- _Sélection_
Une biographie, un oratorio mais également un titre du groupe régional de musique Sang d’Ancre. Ces musiciens, attachés à leurs racines franco-suisses, lui consacrent en 2016 un chant entraînant.

Sous le chapeau notre homme, le regard vif, les traits tirés. Il vit seul loin de tout, à l'écart des citadins. Pourtant son nom est connu de tous, son nom c’est Némorin. Il ne braconne pas pour le plaisir mais par seule nécessité. Il taquine le gibier, le troque contre quelques sous. [...] La chasse et la pêche ont fait sa réputation.

Sang d'Ancre

Chanson "Némorin des loutres"

Des paroles à retrouver sur les plateformes de streaming.

[Données extraites d'une collection]

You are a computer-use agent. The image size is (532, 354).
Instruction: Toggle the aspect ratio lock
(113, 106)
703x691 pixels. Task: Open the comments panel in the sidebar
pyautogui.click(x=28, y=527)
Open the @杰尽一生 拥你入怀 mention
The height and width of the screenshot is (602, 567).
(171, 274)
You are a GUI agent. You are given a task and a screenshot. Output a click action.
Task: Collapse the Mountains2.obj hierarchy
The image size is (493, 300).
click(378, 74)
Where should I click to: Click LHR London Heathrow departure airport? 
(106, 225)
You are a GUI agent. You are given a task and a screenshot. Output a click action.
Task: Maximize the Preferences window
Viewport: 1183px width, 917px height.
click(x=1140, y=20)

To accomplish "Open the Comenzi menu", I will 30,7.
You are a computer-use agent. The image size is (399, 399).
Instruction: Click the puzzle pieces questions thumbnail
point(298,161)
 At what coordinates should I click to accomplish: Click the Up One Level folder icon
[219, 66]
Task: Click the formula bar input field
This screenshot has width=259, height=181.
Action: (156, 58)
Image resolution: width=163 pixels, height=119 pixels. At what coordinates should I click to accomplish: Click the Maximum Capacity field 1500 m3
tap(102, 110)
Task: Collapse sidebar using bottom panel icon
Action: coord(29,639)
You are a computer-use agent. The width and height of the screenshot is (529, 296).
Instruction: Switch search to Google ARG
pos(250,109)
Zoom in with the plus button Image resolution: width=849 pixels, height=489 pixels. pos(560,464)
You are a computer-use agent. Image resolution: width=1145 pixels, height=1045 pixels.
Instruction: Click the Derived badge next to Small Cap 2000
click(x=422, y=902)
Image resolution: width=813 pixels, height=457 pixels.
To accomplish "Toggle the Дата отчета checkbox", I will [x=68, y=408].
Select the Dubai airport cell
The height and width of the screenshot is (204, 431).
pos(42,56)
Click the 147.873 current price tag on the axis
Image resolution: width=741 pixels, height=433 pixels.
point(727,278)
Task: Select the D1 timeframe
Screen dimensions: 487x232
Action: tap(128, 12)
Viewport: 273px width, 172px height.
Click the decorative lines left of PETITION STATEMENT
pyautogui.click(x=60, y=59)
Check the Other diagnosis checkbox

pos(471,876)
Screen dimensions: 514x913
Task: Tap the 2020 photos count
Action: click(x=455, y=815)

- _Consigne_
Recopiez le passage de la sélection sur Némorin qui va de "Sous le chapeau" jusqu'à "plateformes de streaming." inclus.

- _Corrigé_
Sous le chapeau notre homme, le regard vif, les traits tirés. Il vit seul loin de tout, à l'écart des citadins. Pourtant son nom est connu de tous, son nom c’est Némorin. Il ne braconne pas pour le plaisir mais par seule nécessité. Il taquine le gibier, le troque contre quelques sous. [...] La chasse et la pêche ont fait sa réputation.

Sang d'Ancre

Chanson "Némorin des loutres"

Des paroles à retrouver sur les plateformes de streaming.